• TASK DIRECTIONS:
Once you find the line with "Click the blue question mark block icon" in the listing below, please repeat it and every later line exactly, through the last one, without pictures.

..............................

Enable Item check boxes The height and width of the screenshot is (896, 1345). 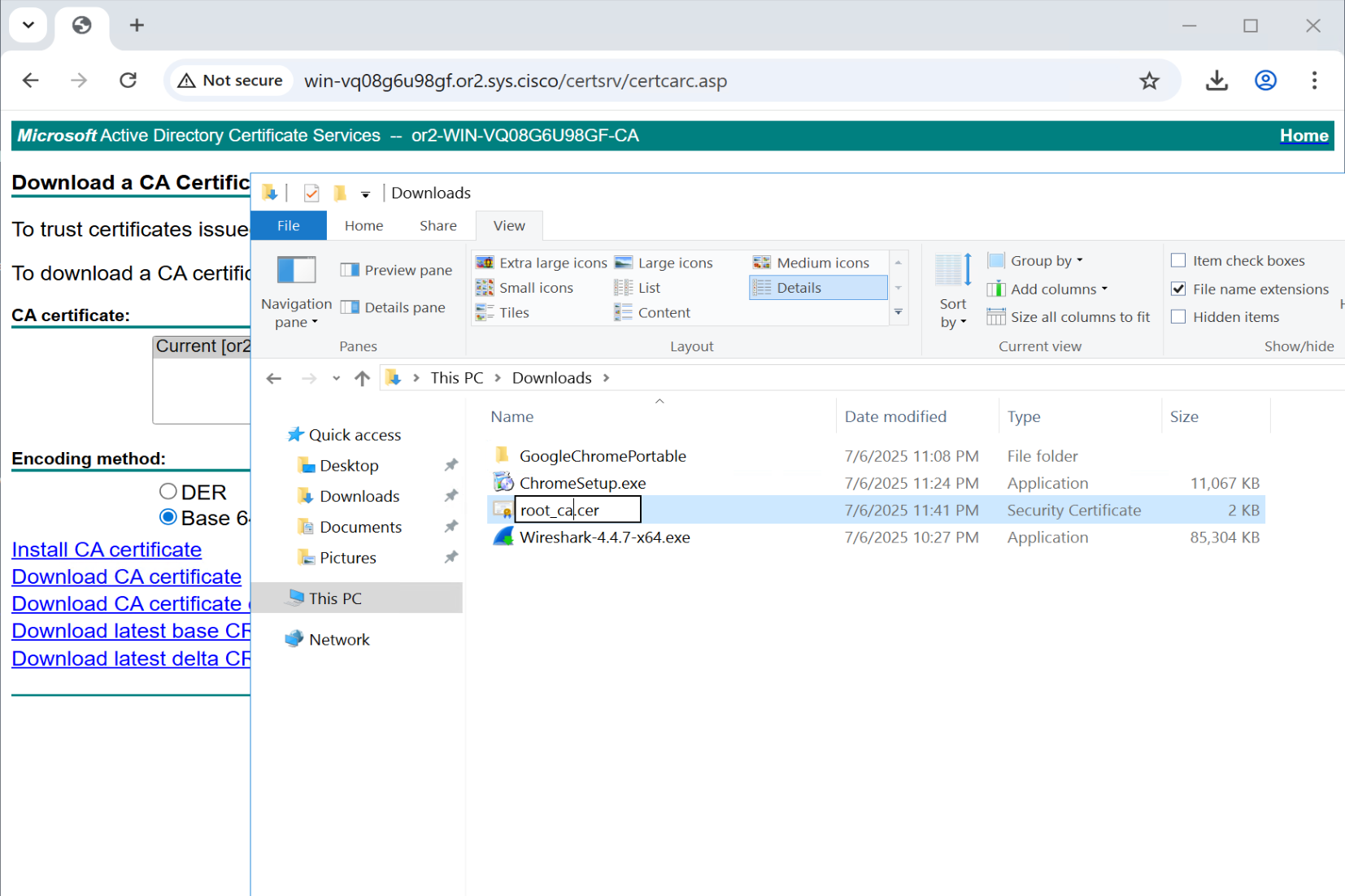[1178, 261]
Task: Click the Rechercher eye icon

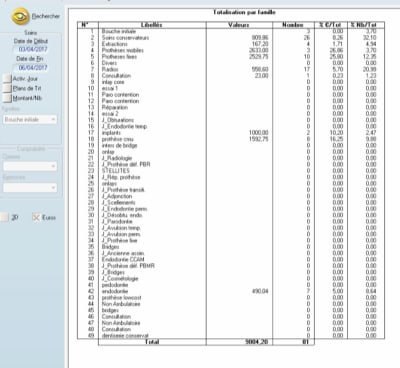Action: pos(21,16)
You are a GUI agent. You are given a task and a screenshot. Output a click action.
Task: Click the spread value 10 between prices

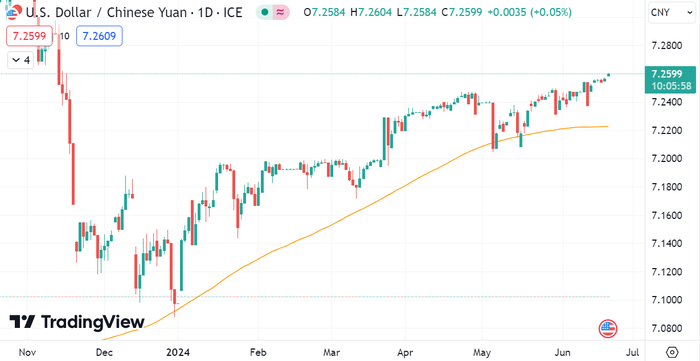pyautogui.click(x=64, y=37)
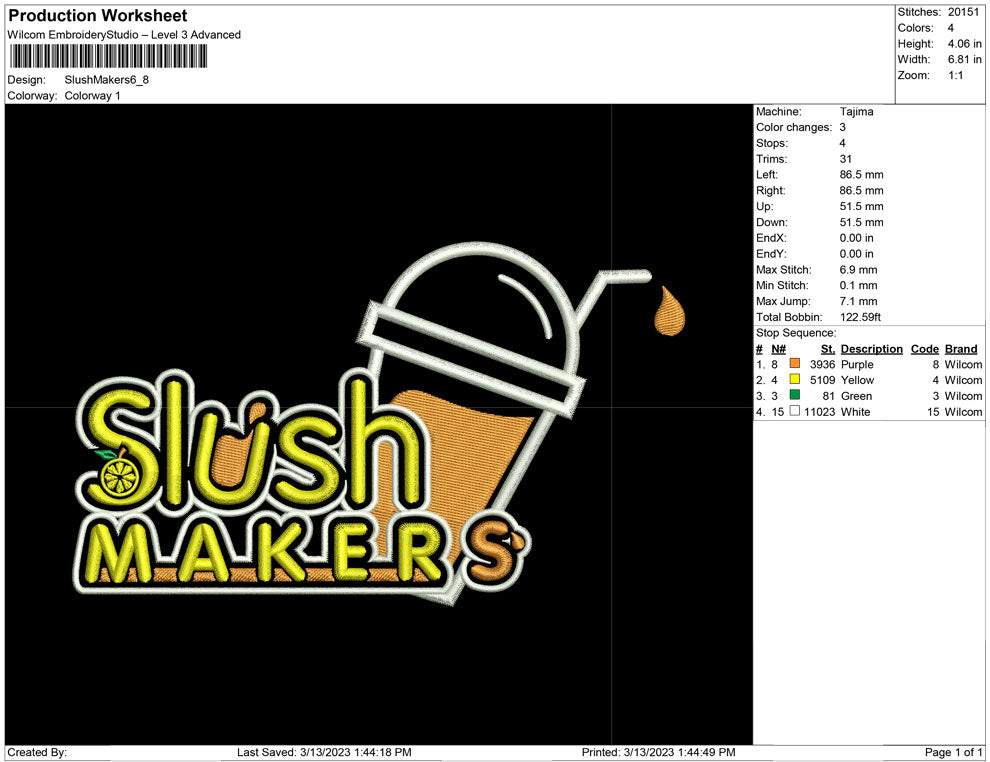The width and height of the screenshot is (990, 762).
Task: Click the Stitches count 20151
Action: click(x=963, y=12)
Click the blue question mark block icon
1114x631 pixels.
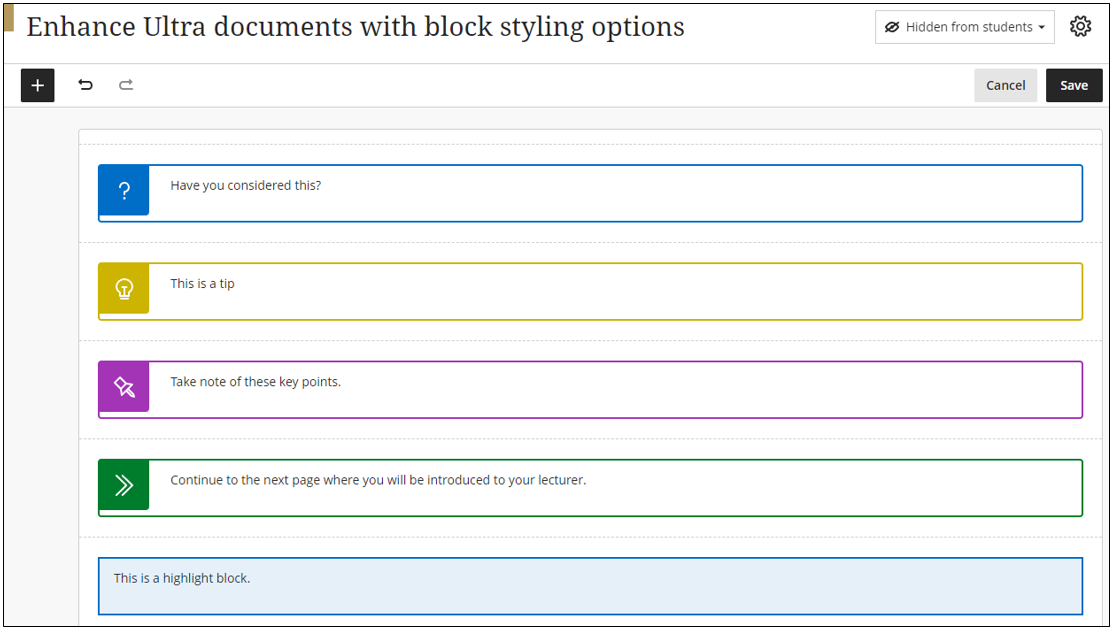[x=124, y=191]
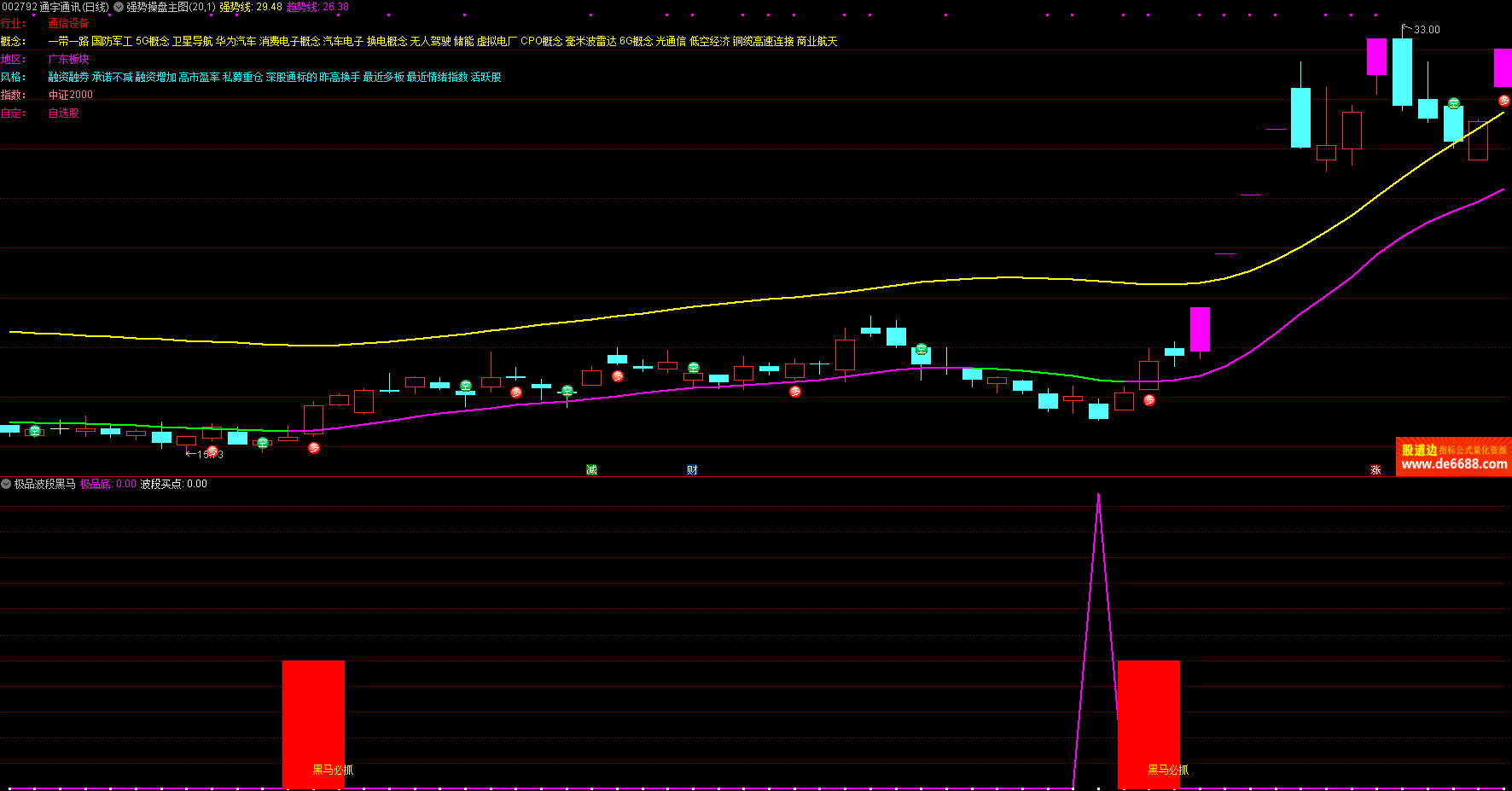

..............................

• PROBLEM SOLUTION:
Click the blue question mark block icon
1114x631 pixels.
[x=124, y=191]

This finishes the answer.